Hannes Schmid at Fotostiftung Schweiz (Zurich, Swiss)

Hannes Schmid – Never Look Back
Fotostiftung Schweiz
12 June to 19 September 2010

Hannes Schmid
The cowboy-hero riding across the apparently endless prairie and never looking back is a modern icon decisively shaped by photographic images – as for example in the legendary Marlboro advertising campaign. The Swiss photographer Hannes Schmid took countless photographs for that campaign. Disseminated worldwide on ads and posters, they have repeatedly inspired our visions of freedom and adventure. What is the secret behind the success of this figure? How do you create images so striking that they enter our collective memory? The exhibition at the Fotostiftung Schweiz provides insight into the production of a perfect illusion. It throws light both on “the making of” and on the continued survival of a hero who, alongside Mickey Mouse, Tarzan or Barbie, is one of the most influential figures that never existed.

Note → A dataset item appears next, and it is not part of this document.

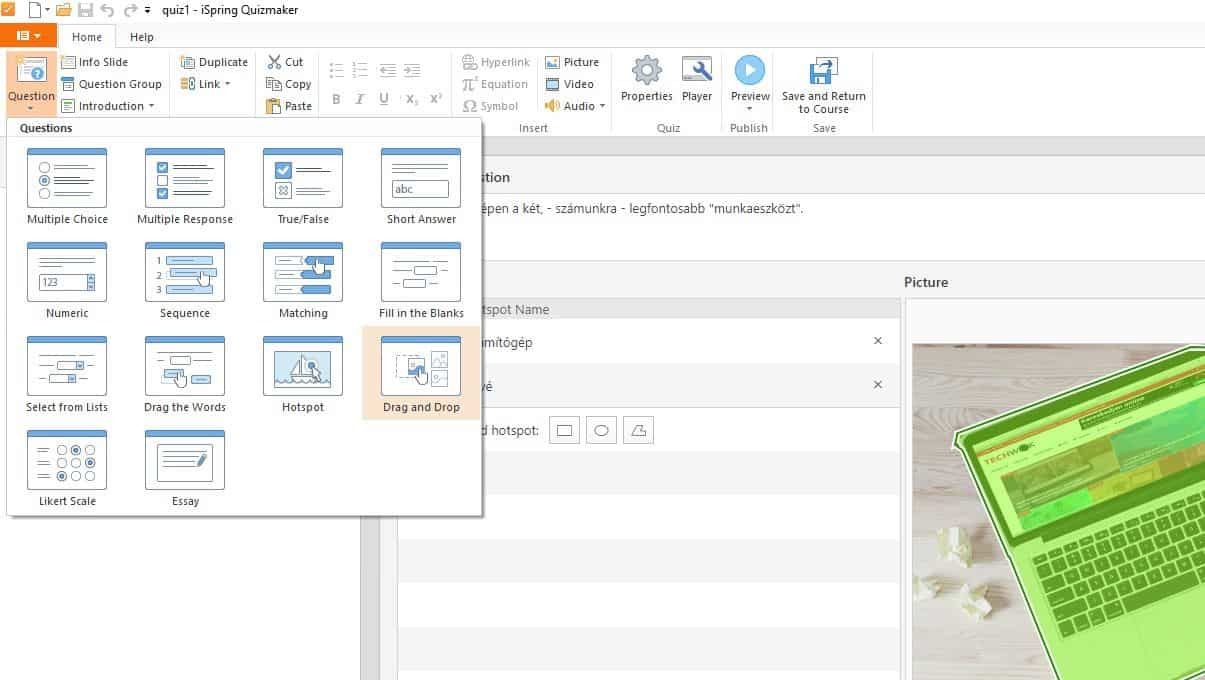The width and height of the screenshot is (1205, 680).
Task: Add an oval hotspot shape
Action: click(x=601, y=431)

Hannes Schmid was born in Zurich in 1946. He photographed the Marlboro man between 1993 and 2002. Prior to that he had made a name for himself as a reporter, a photographer of rock groups, and through his work for Vogue, Elle, Cosmopolitan, Harper’s Bazaar and Stern. In the field of fashion photography he was known, among others things, for his unusual stagings – pictures which are definitely arranged yet seem like reportage. For the Marlboro commission he succeeded in giving new facets to lend an already established icon.

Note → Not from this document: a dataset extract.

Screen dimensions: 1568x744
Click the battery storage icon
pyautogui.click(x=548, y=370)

In addition to commercial commissions Schmid was also frequently involved in free art projects (Maha Kumbh Mela, 2001, For Gods Only, 1998-2006). More recently he has been falling back on his cowboy photographs as models for monumental, photorealistic paintings which he executes in months of meticulously fine work. The result is not deconstruction but an ironic heightening: scenes captured on film in a fraction of a second thus lose their fleeting and fragmentary character.

The exhibition is supported by Dettling & Marmot AG with „The Macallan Rankin“ project, Swiss Federal Office of Culture, Berne, Studio Arte, Zurich, and Ronny Ochsner/Tricolor, Zurich.